Pero como pasa siempre, quienes están a merced de las mayores
calamidades de todo tipo son los más vulnerables dentro de los vulnerables, es
decir, los niños indígenas, afros y quienes viven en las zonas más deprimidas,
aquellos que dentro de la escala social ocupan los últimos puestos. Es esto lo
que está pasando con los niños indígenas en La Guajira (entre el
2008 y el 2013, las cifras hablan de más de 4.000 niños pobres muertos), pero también en el Valle, en Risaralda, en
Chocó y en todas aquellas regiones de asentamientos de estas comunidades.
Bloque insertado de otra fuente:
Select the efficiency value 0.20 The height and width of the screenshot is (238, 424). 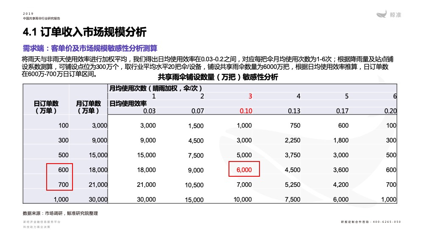(x=390, y=111)
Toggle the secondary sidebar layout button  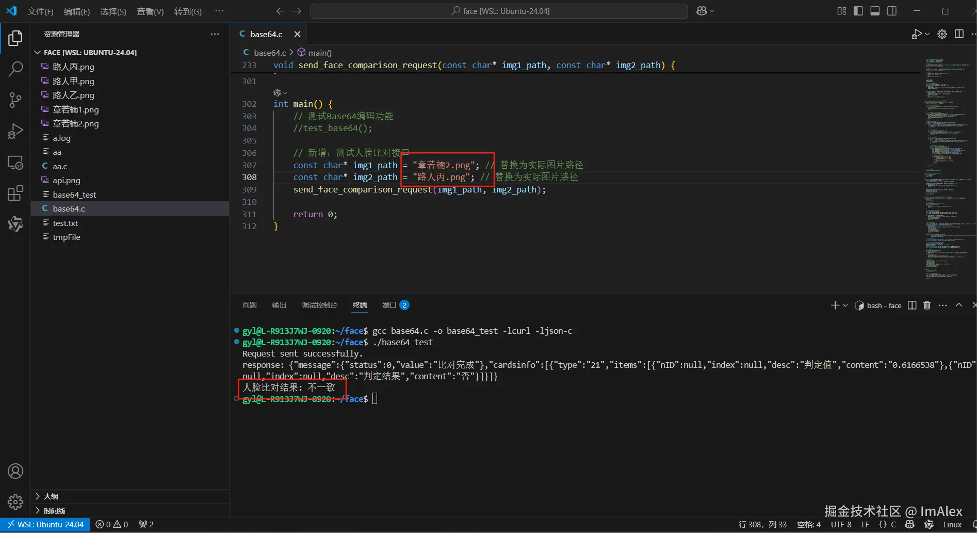tap(891, 11)
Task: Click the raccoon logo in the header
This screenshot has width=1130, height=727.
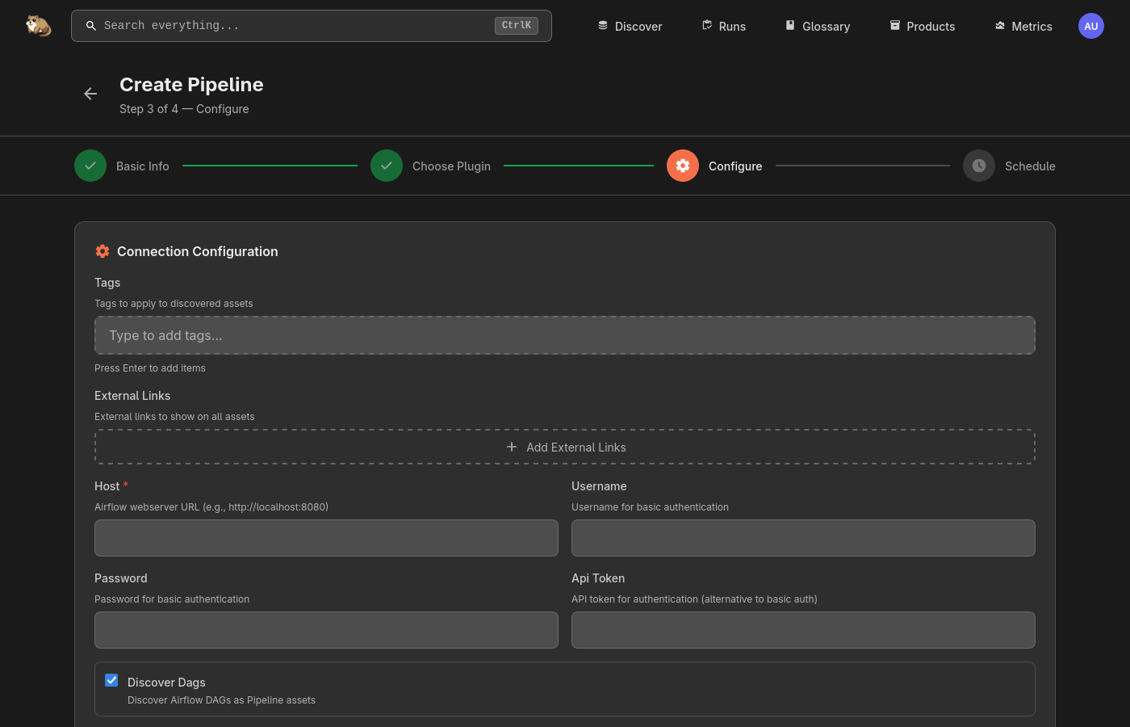Action: pyautogui.click(x=38, y=26)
A los niños Wayúu, como al resto de niños de otras comunidades nativas,
los está matando la pobreza, una pobreza lejana y silenciosa para quienes estamos
fuera de sus garras pero feroz y criminal para quienes la sociedad ha sometido
bajo su yugo; una pobreza que no admite excusas dentro de un mundo en el que
las “85 personas más ricas tienen tanta riqueza como los 3.500 millones de
personas más pobres” (Informe 2014 de Naciones Unidas sobre desarrollo humano);
una pobreza que arrebata, de la manera más cruel, la vida de cientos de niños de
los brazos de sus padres, dejando a éstos con el cuerpo vacío en un estado
agónico perpetuo; una pobreza asesina que muchos nos negamos a ver.